Reproduce the entire listing exactly. Leave the pictures out.

* **AVAILABLE DATA**:
****************************************
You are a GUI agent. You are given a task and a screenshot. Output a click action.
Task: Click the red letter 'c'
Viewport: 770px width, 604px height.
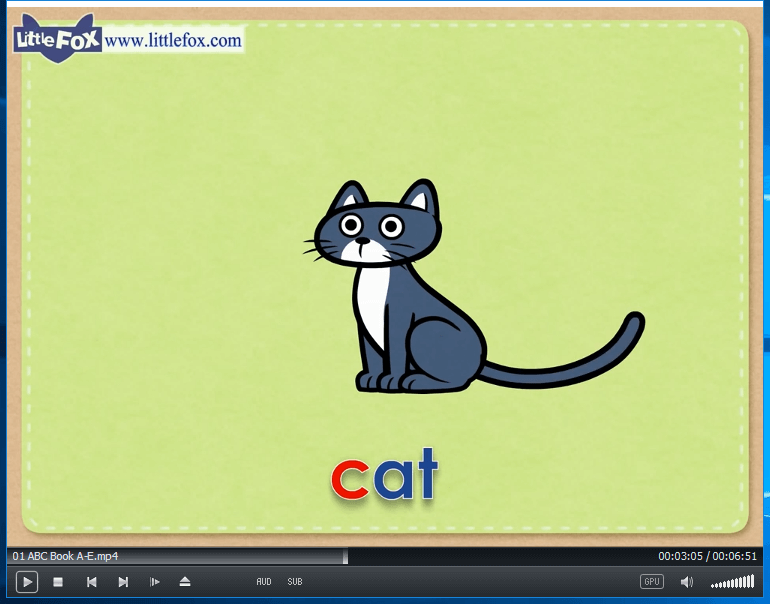[x=350, y=478]
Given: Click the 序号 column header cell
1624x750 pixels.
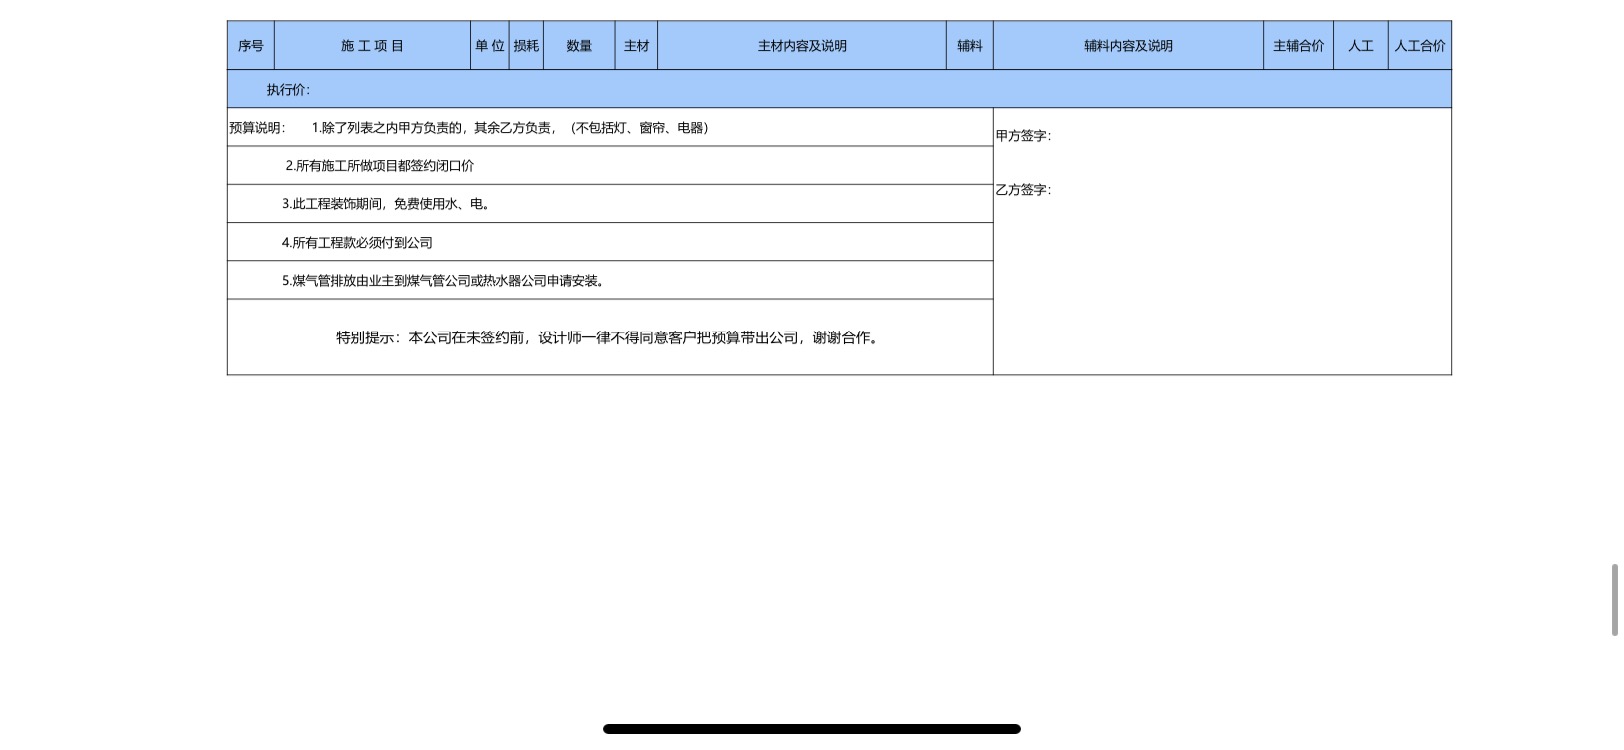Looking at the screenshot, I should [x=250, y=46].
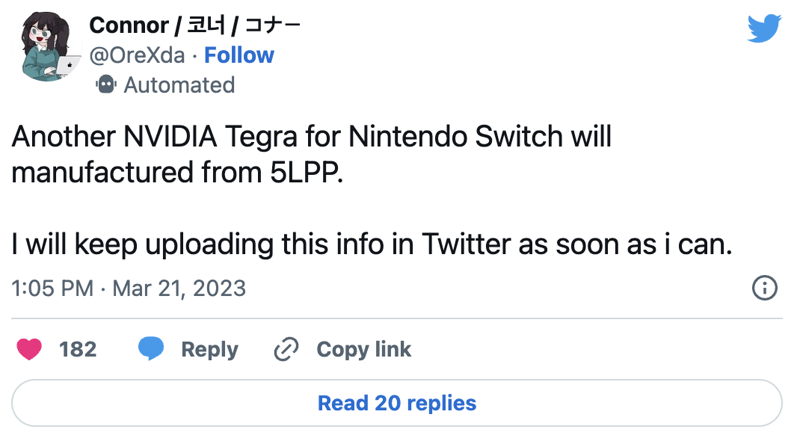The height and width of the screenshot is (444, 800).
Task: Open Connor's profile avatar picture
Action: [49, 46]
****************************************
* **PROBLEM SOLUTION**:
You are a GUI agent. You are given a task and a screenshot. Output a click action.
Task: Click the red letter 'c'
Viewport: 770px width, 604px height.
[x=350, y=478]
Given: Click the 序号 column header cell
1624x750 pixels.
Looking at the screenshot, I should [x=250, y=46].
The height and width of the screenshot is (444, 800).
Task: Open Connor's profile avatar picture
Action: [49, 46]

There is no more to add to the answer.